Professor Sidney Winter
Description
Semester:
- Winter 2007
Speakers:
Lecture Time:
Fri, March 23, 2007 @ 1:30 pm to 3:00 pm
Lecture Location:
Room 4212, School of Education
Speaker Webpage(s):
http://www.wharton.upenn.edu/faculty/winters.html
Introduced By:
No introduction available.
Abstract
This presentation makes the case for evolutionary economic theory as the most useful style of economic analysis for understanding business strategy. The starting point is a definition of the strategy problem as involving the effective management of key “slow-moving” variables, such as capabilities, reputations, scale, and executive teams.

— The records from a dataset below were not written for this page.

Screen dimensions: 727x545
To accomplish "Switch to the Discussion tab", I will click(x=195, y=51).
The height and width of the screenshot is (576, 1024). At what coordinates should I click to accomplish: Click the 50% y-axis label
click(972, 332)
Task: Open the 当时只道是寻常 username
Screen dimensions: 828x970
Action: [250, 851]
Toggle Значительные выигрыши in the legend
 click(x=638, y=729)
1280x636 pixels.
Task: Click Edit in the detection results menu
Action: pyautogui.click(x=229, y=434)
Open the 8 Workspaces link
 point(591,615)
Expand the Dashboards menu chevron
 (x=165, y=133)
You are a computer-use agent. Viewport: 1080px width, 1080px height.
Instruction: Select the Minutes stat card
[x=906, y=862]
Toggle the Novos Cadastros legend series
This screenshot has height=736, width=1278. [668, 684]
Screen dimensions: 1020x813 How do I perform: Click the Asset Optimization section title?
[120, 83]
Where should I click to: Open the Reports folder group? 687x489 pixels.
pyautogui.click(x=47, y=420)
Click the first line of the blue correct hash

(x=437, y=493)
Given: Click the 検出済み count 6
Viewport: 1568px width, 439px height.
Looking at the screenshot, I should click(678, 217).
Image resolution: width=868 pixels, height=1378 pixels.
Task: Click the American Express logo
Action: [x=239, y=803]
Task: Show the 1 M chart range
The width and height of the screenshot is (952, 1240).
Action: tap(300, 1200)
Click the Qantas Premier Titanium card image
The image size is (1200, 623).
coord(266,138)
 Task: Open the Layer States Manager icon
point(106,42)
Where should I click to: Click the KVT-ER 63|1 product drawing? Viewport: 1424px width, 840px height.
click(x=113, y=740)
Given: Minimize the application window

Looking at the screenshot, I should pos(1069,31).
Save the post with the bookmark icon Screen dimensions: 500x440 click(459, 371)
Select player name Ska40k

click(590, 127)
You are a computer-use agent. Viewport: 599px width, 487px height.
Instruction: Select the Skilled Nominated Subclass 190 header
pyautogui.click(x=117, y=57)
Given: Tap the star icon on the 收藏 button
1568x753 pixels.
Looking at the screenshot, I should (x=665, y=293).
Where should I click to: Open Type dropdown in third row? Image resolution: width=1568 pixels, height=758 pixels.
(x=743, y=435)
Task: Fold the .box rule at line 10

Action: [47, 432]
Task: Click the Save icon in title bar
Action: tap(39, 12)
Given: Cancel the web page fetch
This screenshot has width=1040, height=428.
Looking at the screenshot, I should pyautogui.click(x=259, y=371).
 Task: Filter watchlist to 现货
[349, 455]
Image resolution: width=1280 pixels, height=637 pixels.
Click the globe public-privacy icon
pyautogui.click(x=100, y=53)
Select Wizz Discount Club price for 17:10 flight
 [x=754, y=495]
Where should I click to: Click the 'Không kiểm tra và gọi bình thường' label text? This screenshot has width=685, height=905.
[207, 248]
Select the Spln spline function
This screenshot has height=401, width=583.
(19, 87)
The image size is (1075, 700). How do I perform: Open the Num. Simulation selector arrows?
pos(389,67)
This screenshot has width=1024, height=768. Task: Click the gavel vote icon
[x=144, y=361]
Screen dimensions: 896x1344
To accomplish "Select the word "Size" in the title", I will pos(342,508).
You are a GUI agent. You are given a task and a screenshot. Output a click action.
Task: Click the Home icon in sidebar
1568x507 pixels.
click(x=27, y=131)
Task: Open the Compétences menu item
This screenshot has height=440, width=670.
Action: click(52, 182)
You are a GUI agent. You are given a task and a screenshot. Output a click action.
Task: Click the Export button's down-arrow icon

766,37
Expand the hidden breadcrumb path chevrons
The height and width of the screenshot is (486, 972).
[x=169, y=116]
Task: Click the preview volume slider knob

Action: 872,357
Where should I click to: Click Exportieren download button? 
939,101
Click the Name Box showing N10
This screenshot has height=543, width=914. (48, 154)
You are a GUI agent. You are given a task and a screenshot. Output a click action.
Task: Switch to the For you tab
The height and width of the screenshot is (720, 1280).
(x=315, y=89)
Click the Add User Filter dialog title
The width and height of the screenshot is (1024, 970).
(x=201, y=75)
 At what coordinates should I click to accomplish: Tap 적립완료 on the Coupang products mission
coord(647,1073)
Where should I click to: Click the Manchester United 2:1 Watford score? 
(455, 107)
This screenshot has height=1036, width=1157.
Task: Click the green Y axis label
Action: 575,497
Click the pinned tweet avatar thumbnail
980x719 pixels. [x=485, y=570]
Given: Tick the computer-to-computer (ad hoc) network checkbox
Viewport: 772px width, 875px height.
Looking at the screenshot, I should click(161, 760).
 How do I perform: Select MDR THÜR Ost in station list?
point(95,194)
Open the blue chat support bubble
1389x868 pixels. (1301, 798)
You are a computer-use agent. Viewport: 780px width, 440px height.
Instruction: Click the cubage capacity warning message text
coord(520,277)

When firms increase their competitive strength by making expenditures that enhance the effectiveness of such variables, they are essentially making investments under uncertainty – typically, ones whose returns are substantially separated in time from the costs. In models created in the evolutionary tradition, firms are characterized precisely by their slow-moving “state variables,” particularly including variables relating to scale and to “competence.” The typical point of such an inquiry is to see how a hypothetical evolutionary competition among heterogeneous firms plays out. Once one acknowledges that temporally-embedded competition under uncertainty is at the heart of the strategy problem as it is of evolutionary analysis, the strong complementarity of the two appears obvious. It then becomes apparent, however, that the crucial topic of wealth creation has been seriously under-examined in both evolutionary economics and strategy. The shortcomings (relative to the strategy problem) of standard economics, with its characteristic orientations to pure ex ante analysis, to objective “right answers” (optimization), to “bygones are bygones,” and to equilibrium conditions, also seem quite obvious.
The background paper by M.G. Jacobides, S.G. Winter and S.J. Kassberger –
“The Evolutionary Dynamics of Wealth, Profit and Sustainable Advantage”– serves as the primary source of examples of the implementation of evolutionary modeling in the quest for understanding of business strategy.